Recorded information –

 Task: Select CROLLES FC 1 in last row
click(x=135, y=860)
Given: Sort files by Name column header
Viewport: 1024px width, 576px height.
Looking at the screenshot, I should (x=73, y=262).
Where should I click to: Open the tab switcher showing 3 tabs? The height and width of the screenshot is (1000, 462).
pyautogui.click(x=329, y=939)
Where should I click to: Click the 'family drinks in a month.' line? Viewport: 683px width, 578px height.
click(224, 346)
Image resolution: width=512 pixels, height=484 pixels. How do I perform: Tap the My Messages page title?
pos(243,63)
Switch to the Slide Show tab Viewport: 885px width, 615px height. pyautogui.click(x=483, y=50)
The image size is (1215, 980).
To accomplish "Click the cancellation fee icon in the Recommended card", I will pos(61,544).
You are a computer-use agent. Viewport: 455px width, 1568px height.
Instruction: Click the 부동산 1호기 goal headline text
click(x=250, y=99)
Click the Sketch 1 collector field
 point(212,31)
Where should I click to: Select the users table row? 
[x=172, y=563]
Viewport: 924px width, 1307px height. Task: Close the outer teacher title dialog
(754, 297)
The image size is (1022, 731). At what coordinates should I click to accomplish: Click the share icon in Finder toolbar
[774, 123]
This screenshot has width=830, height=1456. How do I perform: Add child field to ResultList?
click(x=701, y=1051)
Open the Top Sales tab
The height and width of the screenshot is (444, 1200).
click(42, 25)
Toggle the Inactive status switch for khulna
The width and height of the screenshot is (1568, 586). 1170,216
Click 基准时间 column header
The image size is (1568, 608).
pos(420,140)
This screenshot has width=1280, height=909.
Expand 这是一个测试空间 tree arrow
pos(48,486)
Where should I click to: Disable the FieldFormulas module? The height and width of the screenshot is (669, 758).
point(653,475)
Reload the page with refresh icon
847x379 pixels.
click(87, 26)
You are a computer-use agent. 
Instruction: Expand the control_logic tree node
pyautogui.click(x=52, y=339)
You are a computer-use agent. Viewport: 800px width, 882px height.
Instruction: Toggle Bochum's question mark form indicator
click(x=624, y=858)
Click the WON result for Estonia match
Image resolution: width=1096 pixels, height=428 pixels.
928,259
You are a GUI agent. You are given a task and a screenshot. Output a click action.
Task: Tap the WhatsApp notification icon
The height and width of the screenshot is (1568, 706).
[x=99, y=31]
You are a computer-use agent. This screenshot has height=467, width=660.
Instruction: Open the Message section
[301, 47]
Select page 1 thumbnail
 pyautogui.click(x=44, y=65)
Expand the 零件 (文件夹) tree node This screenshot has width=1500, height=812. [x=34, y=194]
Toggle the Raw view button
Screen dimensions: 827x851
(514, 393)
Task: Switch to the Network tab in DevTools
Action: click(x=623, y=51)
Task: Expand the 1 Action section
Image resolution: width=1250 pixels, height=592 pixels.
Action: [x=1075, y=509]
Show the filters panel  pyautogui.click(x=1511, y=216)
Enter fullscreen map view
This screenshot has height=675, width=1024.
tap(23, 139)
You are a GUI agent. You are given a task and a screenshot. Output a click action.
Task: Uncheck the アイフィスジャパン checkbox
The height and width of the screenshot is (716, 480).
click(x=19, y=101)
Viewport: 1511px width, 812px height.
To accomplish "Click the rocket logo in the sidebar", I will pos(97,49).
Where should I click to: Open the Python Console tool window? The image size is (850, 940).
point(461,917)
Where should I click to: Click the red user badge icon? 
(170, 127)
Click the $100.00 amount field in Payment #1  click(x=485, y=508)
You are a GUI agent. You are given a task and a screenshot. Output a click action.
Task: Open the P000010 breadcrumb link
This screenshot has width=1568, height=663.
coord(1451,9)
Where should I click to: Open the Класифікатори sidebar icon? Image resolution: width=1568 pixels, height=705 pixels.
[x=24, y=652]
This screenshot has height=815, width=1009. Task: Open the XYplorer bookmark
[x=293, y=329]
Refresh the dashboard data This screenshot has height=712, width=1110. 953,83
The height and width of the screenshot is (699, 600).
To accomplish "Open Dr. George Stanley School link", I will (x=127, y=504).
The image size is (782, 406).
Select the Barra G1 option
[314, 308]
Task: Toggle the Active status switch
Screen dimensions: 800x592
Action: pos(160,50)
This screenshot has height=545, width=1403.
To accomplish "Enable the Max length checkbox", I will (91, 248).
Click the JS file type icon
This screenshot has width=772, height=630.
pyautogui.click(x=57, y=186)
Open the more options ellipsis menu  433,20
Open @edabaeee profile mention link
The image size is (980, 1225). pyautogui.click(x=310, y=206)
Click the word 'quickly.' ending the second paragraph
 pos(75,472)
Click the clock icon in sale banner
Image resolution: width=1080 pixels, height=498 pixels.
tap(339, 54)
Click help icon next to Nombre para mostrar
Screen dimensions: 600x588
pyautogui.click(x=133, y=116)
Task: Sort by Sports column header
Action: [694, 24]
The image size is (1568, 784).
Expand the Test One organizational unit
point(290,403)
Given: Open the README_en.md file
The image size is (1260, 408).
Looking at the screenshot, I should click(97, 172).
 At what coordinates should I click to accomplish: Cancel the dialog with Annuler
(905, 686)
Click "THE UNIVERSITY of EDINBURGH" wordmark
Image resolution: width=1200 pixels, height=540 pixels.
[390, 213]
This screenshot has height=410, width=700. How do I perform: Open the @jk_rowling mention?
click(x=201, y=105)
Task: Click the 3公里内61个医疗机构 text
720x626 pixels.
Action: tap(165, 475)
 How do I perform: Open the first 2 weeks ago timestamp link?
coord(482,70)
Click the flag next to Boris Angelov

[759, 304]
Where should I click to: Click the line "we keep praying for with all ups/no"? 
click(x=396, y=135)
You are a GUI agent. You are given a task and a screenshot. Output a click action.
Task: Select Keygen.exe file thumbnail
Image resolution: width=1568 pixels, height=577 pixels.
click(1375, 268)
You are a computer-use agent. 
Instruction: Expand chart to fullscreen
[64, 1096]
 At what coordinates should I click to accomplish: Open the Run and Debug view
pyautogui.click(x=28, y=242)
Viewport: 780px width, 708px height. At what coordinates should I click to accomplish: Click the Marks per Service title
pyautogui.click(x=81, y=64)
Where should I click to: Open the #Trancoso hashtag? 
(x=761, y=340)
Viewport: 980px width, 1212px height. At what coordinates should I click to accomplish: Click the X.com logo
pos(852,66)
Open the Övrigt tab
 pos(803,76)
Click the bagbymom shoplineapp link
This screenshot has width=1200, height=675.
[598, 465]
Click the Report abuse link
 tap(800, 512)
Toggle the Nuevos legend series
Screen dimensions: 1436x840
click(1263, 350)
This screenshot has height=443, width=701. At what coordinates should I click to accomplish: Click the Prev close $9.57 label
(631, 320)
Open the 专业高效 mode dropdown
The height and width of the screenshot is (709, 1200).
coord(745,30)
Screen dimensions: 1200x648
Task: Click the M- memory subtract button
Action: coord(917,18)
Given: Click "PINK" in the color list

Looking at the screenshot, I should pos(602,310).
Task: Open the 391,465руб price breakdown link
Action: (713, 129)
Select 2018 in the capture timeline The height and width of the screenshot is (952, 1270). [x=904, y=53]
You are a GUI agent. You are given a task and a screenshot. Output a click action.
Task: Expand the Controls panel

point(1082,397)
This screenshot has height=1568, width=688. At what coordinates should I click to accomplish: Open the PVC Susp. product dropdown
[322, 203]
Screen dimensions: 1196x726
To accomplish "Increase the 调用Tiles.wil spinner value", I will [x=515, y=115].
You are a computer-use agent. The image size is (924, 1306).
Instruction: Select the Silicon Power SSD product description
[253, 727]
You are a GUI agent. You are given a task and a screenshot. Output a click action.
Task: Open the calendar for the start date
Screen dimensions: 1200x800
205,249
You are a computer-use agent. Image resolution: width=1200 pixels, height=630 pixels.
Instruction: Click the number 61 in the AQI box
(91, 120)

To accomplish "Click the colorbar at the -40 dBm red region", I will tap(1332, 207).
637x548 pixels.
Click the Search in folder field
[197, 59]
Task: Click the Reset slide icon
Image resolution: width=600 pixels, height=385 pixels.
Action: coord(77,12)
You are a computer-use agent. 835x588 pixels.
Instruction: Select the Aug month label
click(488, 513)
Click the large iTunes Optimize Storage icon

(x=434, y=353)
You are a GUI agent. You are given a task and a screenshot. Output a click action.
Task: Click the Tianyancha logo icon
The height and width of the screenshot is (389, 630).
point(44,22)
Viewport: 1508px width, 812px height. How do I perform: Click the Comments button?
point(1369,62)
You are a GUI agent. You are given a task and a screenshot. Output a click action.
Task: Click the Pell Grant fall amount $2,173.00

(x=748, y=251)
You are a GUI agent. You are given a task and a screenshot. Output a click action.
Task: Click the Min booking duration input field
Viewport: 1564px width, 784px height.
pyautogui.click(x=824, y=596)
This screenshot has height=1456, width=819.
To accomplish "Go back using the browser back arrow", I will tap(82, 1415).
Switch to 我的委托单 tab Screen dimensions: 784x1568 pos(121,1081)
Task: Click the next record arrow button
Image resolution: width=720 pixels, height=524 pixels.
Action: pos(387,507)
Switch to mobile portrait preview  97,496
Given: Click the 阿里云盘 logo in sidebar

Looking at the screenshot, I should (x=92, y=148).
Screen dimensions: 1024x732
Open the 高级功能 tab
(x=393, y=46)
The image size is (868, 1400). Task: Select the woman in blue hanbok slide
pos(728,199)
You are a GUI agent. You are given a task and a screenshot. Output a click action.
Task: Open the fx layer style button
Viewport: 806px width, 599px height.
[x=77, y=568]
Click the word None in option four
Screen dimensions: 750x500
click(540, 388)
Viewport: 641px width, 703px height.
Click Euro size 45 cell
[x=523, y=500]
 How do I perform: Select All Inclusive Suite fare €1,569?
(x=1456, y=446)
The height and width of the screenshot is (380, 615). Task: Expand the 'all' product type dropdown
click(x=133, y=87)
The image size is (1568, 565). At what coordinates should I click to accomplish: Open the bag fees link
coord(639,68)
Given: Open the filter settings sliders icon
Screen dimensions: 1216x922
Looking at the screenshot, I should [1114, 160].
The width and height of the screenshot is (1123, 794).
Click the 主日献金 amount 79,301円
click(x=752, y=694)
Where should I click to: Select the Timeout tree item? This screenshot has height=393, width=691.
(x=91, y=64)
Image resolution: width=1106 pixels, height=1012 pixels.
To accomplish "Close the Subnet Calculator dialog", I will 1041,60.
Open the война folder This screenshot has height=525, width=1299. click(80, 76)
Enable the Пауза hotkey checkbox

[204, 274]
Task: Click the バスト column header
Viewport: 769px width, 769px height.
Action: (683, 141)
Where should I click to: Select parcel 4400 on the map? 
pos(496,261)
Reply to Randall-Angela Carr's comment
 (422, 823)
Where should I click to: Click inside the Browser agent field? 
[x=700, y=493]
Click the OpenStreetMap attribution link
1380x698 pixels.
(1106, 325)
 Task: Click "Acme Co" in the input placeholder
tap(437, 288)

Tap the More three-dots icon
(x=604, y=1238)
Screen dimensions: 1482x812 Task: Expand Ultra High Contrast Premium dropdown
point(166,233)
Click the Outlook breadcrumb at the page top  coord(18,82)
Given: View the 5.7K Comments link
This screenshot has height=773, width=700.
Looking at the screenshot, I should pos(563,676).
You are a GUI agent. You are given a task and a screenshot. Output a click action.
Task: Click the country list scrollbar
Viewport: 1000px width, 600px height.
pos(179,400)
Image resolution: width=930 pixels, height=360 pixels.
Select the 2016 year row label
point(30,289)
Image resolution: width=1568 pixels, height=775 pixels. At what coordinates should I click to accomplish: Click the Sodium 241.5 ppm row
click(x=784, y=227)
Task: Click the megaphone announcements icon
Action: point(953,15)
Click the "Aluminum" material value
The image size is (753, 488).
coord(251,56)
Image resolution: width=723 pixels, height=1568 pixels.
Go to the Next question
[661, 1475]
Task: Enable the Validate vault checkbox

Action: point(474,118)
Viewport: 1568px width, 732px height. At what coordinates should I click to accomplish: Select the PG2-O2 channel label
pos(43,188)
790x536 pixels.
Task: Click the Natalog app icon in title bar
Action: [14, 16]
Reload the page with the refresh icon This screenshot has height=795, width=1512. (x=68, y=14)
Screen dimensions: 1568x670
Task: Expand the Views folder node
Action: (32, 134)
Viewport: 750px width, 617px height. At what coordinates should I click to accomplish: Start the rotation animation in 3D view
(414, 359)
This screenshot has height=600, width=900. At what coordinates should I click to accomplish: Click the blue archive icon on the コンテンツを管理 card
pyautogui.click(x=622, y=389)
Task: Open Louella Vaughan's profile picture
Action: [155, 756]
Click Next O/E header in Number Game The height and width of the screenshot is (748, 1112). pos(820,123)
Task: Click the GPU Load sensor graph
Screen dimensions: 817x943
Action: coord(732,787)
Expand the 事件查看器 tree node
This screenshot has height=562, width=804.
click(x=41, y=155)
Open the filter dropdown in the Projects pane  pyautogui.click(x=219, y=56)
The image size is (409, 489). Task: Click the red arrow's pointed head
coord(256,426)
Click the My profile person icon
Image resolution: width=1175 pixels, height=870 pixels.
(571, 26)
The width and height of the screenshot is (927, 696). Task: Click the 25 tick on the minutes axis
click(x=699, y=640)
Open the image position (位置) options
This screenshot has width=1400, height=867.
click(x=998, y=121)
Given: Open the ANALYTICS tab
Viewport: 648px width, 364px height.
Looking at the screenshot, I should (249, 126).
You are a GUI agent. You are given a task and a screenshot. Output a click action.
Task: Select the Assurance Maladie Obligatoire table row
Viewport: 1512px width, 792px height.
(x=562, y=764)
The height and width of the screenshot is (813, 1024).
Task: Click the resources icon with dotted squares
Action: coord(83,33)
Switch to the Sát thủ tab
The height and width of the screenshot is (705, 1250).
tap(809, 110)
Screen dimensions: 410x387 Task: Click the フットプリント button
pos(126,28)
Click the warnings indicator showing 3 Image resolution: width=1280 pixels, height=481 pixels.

What to produce –
Your answer must be the lines from the one holding "The image size is (409, 489)." to the end of the listing above, exactly as written and nothing else.

Answer to the problem –
The image size is (409, 489). Task: Click the red arrow's pointed head
coord(256,426)
Click the My profile person icon
Image resolution: width=1175 pixels, height=870 pixels.
(571, 26)
The width and height of the screenshot is (927, 696). Task: Click the 25 tick on the minutes axis
click(x=699, y=640)
Open the image position (位置) options
This screenshot has width=1400, height=867.
click(x=998, y=121)
Given: Open the ANALYTICS tab
Viewport: 648px width, 364px height.
Looking at the screenshot, I should (249, 126).
You are a GUI agent. You are given a task and a screenshot. Output a click action.
Task: Select the Assurance Maladie Obligatoire table row
Viewport: 1512px width, 792px height.
(x=562, y=764)
The height and width of the screenshot is (813, 1024).
Task: Click the resources icon with dotted squares
Action: coord(83,33)
Switch to the Sát thủ tab
The height and width of the screenshot is (705, 1250).
tap(809, 110)
Screen dimensions: 410x387 Task: Click the フットプリント button
pos(126,28)
Click the warnings indicator showing 3 Image resolution: width=1280 pixels, height=481 pixels.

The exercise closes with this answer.